„Der Maler ist das Auge der Welt“ – „Otto Dix. Zwischen Paradies und Untergang“ in der Kunst Halle Krems

Otto Dix: Selbstbildnis mit Muse, 1924

Wenn unsereiner also Otto Dix hört und von einer Ausstellung in Krems, dann macht man sich auf den Weg, der auch lohnend ist, wenngleich die oben erwähnten Gemälde aus Stuttgart und aus Berlin und auch aus Frankfurt in dieser Ausstellung nicht zu sehen sind. Das „Großstadt-Triptychon“ von 1928 ist eine Inkunabel der Moderne und die „Skatspieler“ von 1920 sind es auch, aber erst recht die messerscharfen durchdringenden Porträts wie die von Anita Berber, Sylvia von Harden, Alfred Flechtheim oder Heinrich George. Die alle sehen Sie nicht, denn die Ausstellung ist hauptsächlich in Zusammenarbeit mit der Otto-Dix-Stiftung in Vaduz bestückt worden, dafür aber – und das durchaus ausführlich mit 240 Werken – sein Werden als Künstler, die ersten Schritte, die er wagt und sich die Malerei seiner Zeit verfügbar macht und schaut man sich auf den zwei Stockwerken in Krems seine Arbeiten genau an, dann hat man auf einmal ein Deja Vu, denn das Auge nimmt nicht nur den Lebensweg von Otto Dix auf und seine Wandlungen vom Stil über die Inhalte, quer Beet sozusagen, sondern mit ihm wird das ganze halbe Jahrhundert lebendig.

Es empfängt einen sein Selbstbildnis mit Zigarette von 1921, eine Bleistiftzeichnung, die es ihn sich hat. Denn der Maler, der sich die Maltechnik der deutschen Renaissance zu eigen machte und auf seinen Ölgemälden in Lasuren die Farben fast transparent übereinanderschichtete und so eine altmeisterlich genannte Tiefe und entsprechenden Glanz erzielte, er war auch ein trefflicher Zeichner, ja geradezu ein Satiriker mit dem schnellen Strich und der festen Linie. Hier, er ist gerade dreißig Jahr, ist im Profil die Nasenwurzel angespannt, die Augen sind heftig beschäftigt, die Haare glatt und akkurat nach hinten gebürstet, dafür in den vollen Lippen eine Zigarette steckend, auf der Salem steht und einem Totengerippe den Rauch ins Hirn bläst, wobei an den Fußfesseln der weiblichen Beine, mehr sieht man nicht, Ramses steht. Ach, hören wir auf, das enträtseln wir nicht, aber nun wissen wir, daß es ein entschlossener Rätselhafter ist, dem die Schau gewidmet ist.

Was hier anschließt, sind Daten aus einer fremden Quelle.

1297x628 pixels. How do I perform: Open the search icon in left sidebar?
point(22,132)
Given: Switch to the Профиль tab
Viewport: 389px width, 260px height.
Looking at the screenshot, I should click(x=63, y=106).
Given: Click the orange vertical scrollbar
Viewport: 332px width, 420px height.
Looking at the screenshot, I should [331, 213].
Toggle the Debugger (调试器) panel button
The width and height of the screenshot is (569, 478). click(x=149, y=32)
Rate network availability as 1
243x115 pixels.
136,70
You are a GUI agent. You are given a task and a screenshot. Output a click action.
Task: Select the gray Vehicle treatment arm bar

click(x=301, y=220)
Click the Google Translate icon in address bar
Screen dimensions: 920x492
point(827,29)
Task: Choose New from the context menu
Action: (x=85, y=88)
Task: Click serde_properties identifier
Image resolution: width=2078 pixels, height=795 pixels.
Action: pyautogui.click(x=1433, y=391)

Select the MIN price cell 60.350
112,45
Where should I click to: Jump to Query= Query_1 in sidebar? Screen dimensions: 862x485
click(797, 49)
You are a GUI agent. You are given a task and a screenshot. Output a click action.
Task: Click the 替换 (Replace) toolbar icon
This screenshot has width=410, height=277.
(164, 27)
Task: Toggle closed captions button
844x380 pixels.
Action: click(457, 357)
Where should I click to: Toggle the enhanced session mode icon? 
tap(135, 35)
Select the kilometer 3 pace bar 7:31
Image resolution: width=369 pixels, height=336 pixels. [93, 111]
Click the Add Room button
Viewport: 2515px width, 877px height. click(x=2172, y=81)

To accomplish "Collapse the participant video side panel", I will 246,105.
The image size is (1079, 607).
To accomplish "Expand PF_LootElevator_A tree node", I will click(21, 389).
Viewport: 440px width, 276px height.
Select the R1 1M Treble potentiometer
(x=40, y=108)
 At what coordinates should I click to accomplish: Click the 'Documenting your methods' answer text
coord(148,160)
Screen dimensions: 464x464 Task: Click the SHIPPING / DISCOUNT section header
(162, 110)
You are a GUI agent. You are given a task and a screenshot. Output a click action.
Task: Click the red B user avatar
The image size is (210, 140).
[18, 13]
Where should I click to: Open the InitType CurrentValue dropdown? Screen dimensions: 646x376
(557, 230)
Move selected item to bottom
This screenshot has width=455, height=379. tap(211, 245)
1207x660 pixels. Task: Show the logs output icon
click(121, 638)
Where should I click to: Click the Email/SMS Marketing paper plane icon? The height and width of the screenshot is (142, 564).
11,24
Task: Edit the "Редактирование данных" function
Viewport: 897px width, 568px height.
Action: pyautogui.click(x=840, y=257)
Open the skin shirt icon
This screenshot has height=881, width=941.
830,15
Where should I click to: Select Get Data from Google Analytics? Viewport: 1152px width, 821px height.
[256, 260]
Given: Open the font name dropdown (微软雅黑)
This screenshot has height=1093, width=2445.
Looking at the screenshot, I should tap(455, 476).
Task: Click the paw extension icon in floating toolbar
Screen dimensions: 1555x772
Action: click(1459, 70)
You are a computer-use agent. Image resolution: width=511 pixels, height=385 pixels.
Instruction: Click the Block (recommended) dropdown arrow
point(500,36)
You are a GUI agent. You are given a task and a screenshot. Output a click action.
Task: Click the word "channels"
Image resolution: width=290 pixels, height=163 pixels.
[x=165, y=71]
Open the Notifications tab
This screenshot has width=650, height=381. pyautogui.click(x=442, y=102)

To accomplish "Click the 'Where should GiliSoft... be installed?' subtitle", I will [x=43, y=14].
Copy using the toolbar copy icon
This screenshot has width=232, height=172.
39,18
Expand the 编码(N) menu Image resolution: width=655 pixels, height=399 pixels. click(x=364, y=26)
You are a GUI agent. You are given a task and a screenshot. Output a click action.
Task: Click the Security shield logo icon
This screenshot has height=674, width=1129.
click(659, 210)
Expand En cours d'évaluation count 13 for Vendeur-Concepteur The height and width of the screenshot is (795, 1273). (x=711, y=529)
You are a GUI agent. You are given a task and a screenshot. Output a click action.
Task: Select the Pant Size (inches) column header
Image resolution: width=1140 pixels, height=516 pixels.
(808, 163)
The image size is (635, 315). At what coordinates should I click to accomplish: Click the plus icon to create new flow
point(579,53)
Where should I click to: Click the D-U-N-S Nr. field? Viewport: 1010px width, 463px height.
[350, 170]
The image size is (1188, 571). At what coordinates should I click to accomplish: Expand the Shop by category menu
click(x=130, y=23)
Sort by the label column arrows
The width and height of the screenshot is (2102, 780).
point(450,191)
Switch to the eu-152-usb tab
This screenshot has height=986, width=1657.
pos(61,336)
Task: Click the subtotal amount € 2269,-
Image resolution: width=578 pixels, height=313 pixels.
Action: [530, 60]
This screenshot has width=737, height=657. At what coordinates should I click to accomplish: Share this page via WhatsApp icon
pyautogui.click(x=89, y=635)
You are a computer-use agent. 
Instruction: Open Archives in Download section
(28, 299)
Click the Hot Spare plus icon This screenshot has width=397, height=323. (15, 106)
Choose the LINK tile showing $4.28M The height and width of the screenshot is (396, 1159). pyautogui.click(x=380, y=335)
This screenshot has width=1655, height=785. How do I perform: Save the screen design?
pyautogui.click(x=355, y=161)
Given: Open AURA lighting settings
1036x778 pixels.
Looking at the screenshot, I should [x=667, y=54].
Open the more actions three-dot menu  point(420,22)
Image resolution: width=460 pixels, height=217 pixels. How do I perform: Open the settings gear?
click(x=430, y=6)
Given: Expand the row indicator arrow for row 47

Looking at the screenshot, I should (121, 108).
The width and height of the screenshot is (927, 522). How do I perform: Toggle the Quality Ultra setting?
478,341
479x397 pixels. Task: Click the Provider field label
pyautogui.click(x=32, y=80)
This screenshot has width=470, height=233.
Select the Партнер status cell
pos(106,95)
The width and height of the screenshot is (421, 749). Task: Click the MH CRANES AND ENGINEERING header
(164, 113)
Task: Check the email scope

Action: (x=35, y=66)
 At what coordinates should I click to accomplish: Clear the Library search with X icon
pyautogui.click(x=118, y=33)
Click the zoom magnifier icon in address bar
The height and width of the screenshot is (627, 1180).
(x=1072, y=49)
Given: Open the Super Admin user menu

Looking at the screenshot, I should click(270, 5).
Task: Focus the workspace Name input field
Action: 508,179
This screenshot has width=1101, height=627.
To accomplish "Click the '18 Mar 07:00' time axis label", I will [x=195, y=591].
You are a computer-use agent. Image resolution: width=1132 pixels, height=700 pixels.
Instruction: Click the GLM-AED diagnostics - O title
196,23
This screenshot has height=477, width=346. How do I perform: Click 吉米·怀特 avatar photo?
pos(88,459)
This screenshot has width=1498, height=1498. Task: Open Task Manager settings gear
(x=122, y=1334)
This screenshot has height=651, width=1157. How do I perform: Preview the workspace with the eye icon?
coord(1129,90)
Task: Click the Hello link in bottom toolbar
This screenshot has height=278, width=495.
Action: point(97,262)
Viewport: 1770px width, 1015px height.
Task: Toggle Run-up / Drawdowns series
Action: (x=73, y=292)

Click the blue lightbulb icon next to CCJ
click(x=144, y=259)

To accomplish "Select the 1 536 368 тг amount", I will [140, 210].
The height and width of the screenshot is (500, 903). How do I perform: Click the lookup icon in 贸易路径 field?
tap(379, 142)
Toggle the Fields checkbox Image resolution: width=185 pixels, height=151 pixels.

Und das drückt auch das Ölbild „Selbstbildnis als Schießscheibe“ von 1915 aus, in Grün und Rot, das ganz früh schon einen Stil kreiert, der später als Neue Sachlichkeit Triumphe feiert. Aber da sind wir schon bei dem Dix, den wir kennen. Unbekannt waren uns die „Landschaft mit Kiefer“, Pastel auf Papier von 1906, die wie auch der „Verregnete Sonntag um 1908 und die anderen Bilder zeigen, daß er van Gogh kannte, daß er die Impressionisten kannte, daß er Hodler wahrnahm, die Maler der Nacht studiert hatte und seine Künstlergenossen des Expressionismus mit wachen Augen begleitet hatte. Er hat sie sich anverwandelt und schon dies drückt seine malerischen Qualitäten aus. Das ganz Eigene und Unverwechselbare, das kam dann später und zeigt sich beim „Arbeiterjunge im Atelier“ von 1914 schon deutlich.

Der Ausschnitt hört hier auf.